U.S. Supreme Court Determines that Evidence of Incidents Normally Falling Outside Statute of Limitations Period May Be Used in Cases Alleging Harassment Under Title VII

In a decision that could severely change the way employers defend claims brought under Title VII of the Civil Rights Act of 1964 ("Title VII"), the U.S. Supreme Court has expanded the scope of evidence that can be used by employees in cases alleging a hostile work environment.

Under Title VII, a plaintiff must file an employment discrimination charge with the Equal Employment Opportunity Commission ("EEOC") within either 180 or 300 days after an "alleged unlawful employment practice occurred." Mr. Abner Morgan, Jr., a black employee of the National Railroad Passenger Corporation ("Amtrak"), filed a Charge of discrimination and retaliation with the EEOC, alleging that he had been subjected to discrete discriminatory and retaliatory acts and had experienced a racially hostile work environment throughout his employment. While some of the alleged discriminatory acts occurred within 300 days of the time Mr. Morgan filed his EEOC Charge, many took place prior to that time period. Originally, the federal district court hearing the case granted summary judgment in favor of Amtrak since it was determined that Amtrak could not be liable for conduct occurring outside the 300-day filing period. The Ninth Circuit Court reversed, however, finding that the employee could sue on the otherwise time-barred claims if they were "sufficiently related" to incidents falling within the filing period or were part of a systematic policy of discrimination.

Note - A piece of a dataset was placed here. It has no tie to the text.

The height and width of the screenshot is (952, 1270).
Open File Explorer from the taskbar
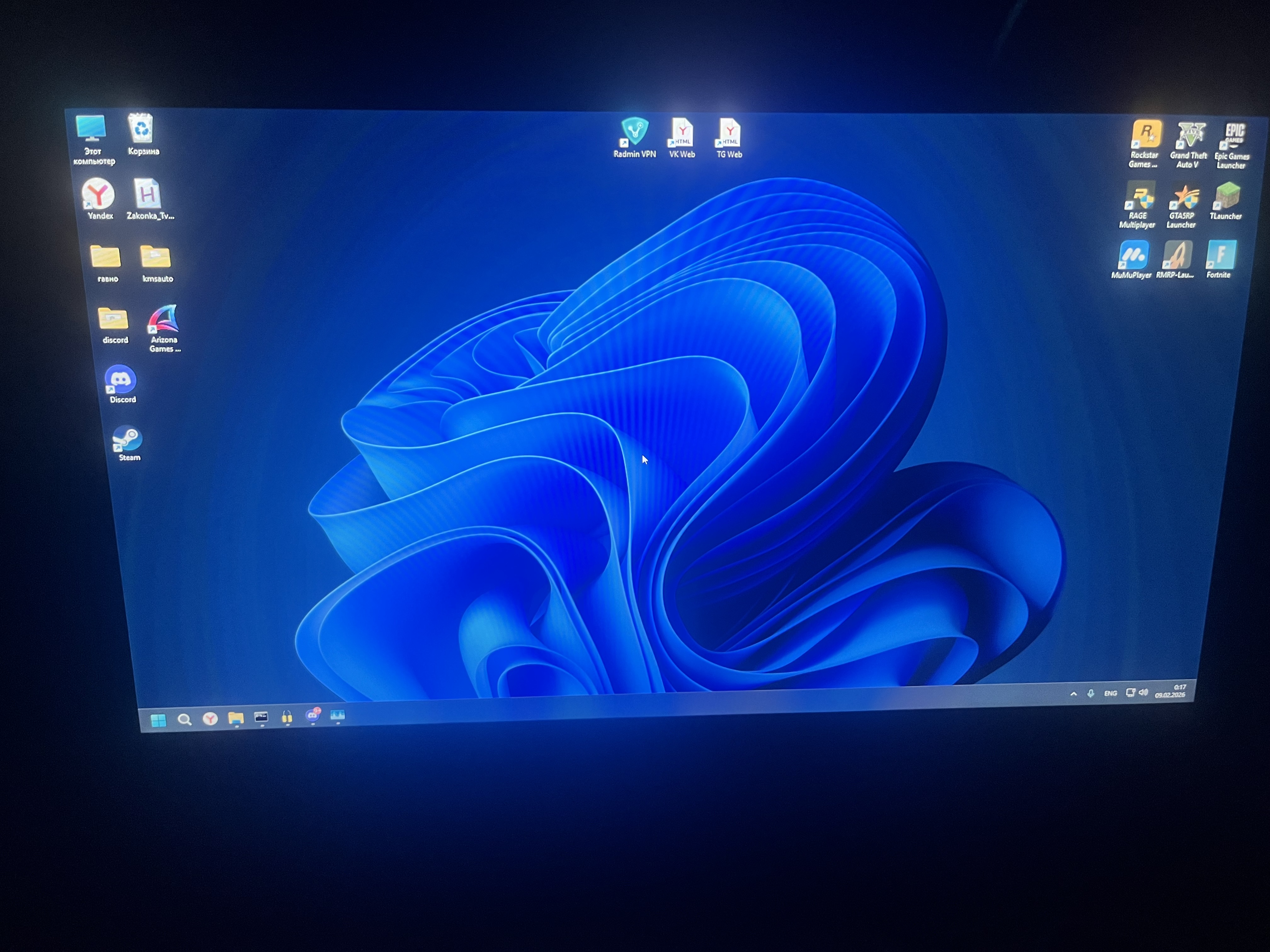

On appeal, the U.S. Supreme Court noted that whether the employee could rely upon evidence of incidents outside the 300-day filing period depended on whether the employee was asserting a claim of discrimination or a claim of harassment. Under the anti-discrimination provisions of Title VII, a party must file a Charge with the EEOC within 300 days following the "unlawful employment practice." Mr. Morgan claimed that the term "practice" should include all discriminatory acts falling outside the limitations period since they were part of a general course of discrimination. The Court rejected that argument. However, the Court noted that the federal judiciary has repeatedly interpreted the term "practice" to apply to a discrete act or a single "occurrence", even when it has a connection to other acts. As such, discriminatory acts of a discrete nature (i.e., termination, failure to promote, denial of transfer) falling outside the limitations period were no longer actionable.

Hostile work environment claims, according the Court, are different in kind from discrete acts. Because their very nature involves repeated conduct, the "unlawful employment practice" cannot be said to occur on any particular day, and under Title VII, a single act of harassment may not be actionable on its own. Because a hostile work environment claim is composed of a series of separate acts that collectively constitute one "practice", it does not matter that some of the component acts fall outside the statutory time period. As such, the Court held that, provided that an act contributing to the hostile work environment claim occurs within the filing period, the entire time period of the alleged hostile environment, including those acts which would ordinarily be time-barred, may be considered for the purposes of assessing liability.

With this decision, evidence of older incidents of harassment which was once precluded from the determination of liability will now be admissible as long as an employee can demonstrate that at least one incident of harassment falls within the 300-day filing period mandated by Title VII. This decision serves as an important reminder to employers that they must immediately investigate and remedy any complaint of harassment inasmuch as even older instances of unlawful conduct can now be resurrected and cause significant difficulty to an employer's assertion of defenses to a hostile environment claim.

National Railroad Passenger Corp. v. Morgan, Case No. 00-1614 (June 10, 2002).